Es curioso cómo en el año y medio que llevo con este Secreto Gigantesco no te haya hablado nunca de algo que pertenece ya a la misma esencia de mi persona, a la propia sustancia de mi ser, si se puede decir así.
Y digo que es curioso porque es probable que haya escrito muchas entradas con ellas a mi lado, o después de haberlas usado todo el día. Hablo por supuesto de las que nunca me fallan, de mis más fieles compañeras de viaje: mis incomparables y amables muletas.
Así es, querido lector, otra vez estoy enmuletado, lisiado, lesionado, tullido, cojito, cualquier palabra lo define bastante bien. Como más de un
Pero esta entrada no ha nacido como un desahogo ante mi situación -¿o sí?- sino para alabar a mis muletas, mis queridos bastones ingleses, por ser mi apoyo cuando mi cuerpo falla. En serio, cuando llevas muletas son todo ventajas: la gente maja te cede el asiento en el metro, tu madre te lleva en coche a la uni, los niños te miran con curiosidad, te pones cachas de tanto hacer brazos, tus hermanas te acercan los vasos de agua, las chicas expresan su admiración al verte ir a más velocidad que la gente corriente... Lo dicho, la panacea. Lo que no sé es cómo tú no llevas muletas todavía.
Hablando algo más en serio es verdad que lesionarse no es lo que uno pueda desear. Es una pierna estirada para cortar un balón, un tobillo que se dobla hacia dentro, un ligero "clac" en algunos casos, una exclamación de sorpresa mezclada con dolor, una imagen que cruza tu cabeza de todas las lesiones anteriores, el contacto con el suelo al caer, todo eso en menos de un segundo. Y el fastidio de cojear hacia el banquillo, mirar a tus compañeros con resignación e imaginarte, si hay suerte, cómo van a ser las siguientes dos semanas.
Y sin embargo, llámame loco pero estoy contento. Contento porque me he topado una vez más con lo inesperado, con ese componente de aventura que sólo puede llamarse así porque tú no lo buscas. Sí, le llamo aventura a algo tan trivial como un esguince de tobillo, y lo hago porque la verdadera aventura se distingue cuando uno todavía conserva la capacidad de sorprenderse por lo más trivial e intrascendente (en aparencia) del mundo.
Y ese contacto con lo que no puedo controlar, esa experiencia con lo que me viene dado me mola, y me mola porque yo no lo planeé, porque eso en el fondo es la chispa de la vida y porque me recuerda la presencia de Alguien por encima de mí que no me abandona ni me deja solo.
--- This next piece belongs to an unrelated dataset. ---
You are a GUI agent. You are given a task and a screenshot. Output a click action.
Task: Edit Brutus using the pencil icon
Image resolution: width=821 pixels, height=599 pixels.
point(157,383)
Y sé que es así porque siempre que me lesiono me acerco más a los que quiero. Porque "enmuletado" dependo de otros, me humillo un poco y así ando en verdad, curiosa contradicción. Porque las muletas me recuerdan quien soy en realidad. Que no soy un héroe, ni un superhombre, ni siquiera Batman. Que soy de carne y hueso, y de ligamentos, y de cartílagos, y de tendones; que mi cuerpo falla igual que fallan mi mente o mi memoria, o incluso el corazón. Que necesito de los demás, que no vivo solo en una burbuja, que no soy autosuficiente. En definitiva, que no soy el Dios de mi vida. Y eso siempre viene bien que a uno se lo recuerden.